Carmen María López
Rialp, 2026
72 páginas
10 euros
Ha coincidido que Oración de la lluvia, el poemario ganador del Premio Adonáis de Poesía, fuera también el número 700 de la colección Adonáis, que este año celebra su 80 aniversario en la editorial Rialp. Es una alegría que estos números redondos coincidan en un libro igual de redondo, verdaderamente emocionante.
El poemario de Carmen María López está dividido en dos partes, «lo divino» y «lo humano», que versan sobre el arte y la familia, respectivamente. Sin embargo, el poema que lleva precisamente el título de «Lo divino» —unos versos que son un puro gozo ante la vida— sugiere que la división no es tajante. Lo divino y lo humano convergen con frecuencia. Lo divino, escribe, es «la hija que ha nacido y ahora duerme / mientras tú con amor velas su sueño». En la sección de «lo humano» se encuentran «Oración de la lluvia», dirigida a su hija aún por nacer, y «Plegaria», dirigida a su abuela, como si fuera en los ojos de los suyos donde mejor contempla la mirada de Dios.

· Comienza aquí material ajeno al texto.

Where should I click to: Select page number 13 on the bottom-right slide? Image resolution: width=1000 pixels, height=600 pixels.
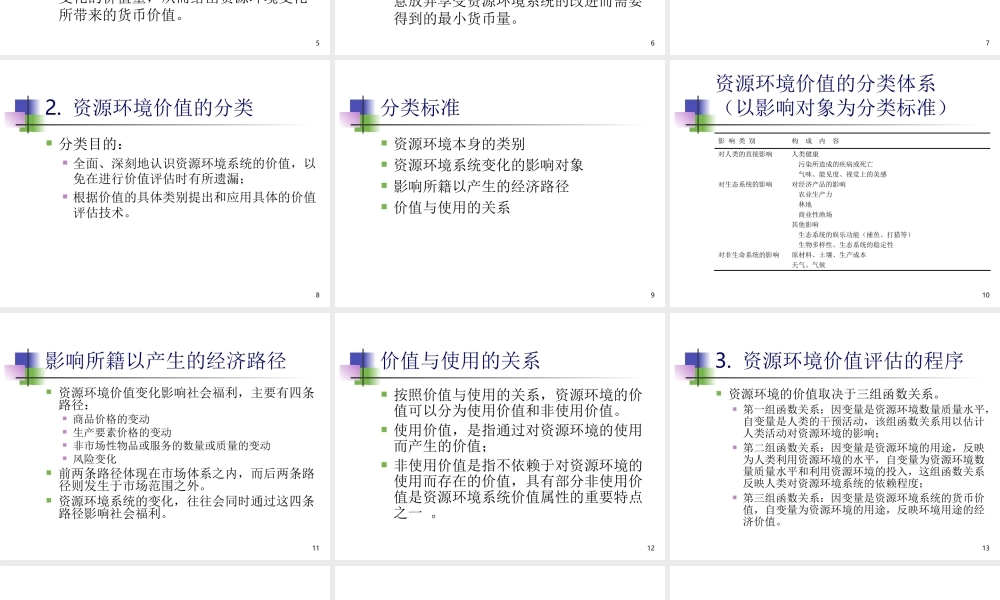[984, 548]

En su recién estrenada maternidad, López se ha encontrado de un modo más hondo con su linaje familiar, particularmente con la capacidad femenina de dar vida y crear hogar. Haciéndose eco de las coplas de Jorge Manrique, se dirige a su abuela: «Nuestras vidas son los hijos / que van a dar a otro mar, / que es el vivir». A su hija, Carmen Lucía, a quien va dedicado el libro, le dice: «Hija, yo quisiera / legarte a ti el lenguaje de las flores. / Enseñarte a mirar / con los ojos antiguos de mi abuela».

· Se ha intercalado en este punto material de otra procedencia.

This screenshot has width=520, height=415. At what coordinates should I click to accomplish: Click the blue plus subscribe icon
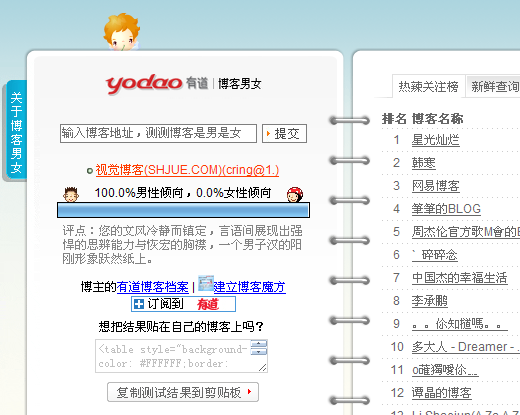(138, 304)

Además de ser un canto a su familia, el libro también le rinde homenaje a otros autores y artistas que han formado parte de su biografía y que quizá habría que poner en el árbol genealógico familiar. A las referencias más sutiles, se le suman una serie de poemas muy finos dedicados a Jorge Luis Borges, Johann Sebastian Bach, César Vallejo, Antonio Machado, Goethe y Miguel Ángel Buonarroti. Este último concluye: «La vida es del tamaño de un pincel. / En ella cabe todo: lo divino y lo humano». En la obra de López se constata que el verso podría también decirse en la otra dirección: «Un poema es del tamaño de una vida. / En él lo cabe todo: lo divino y lo humano».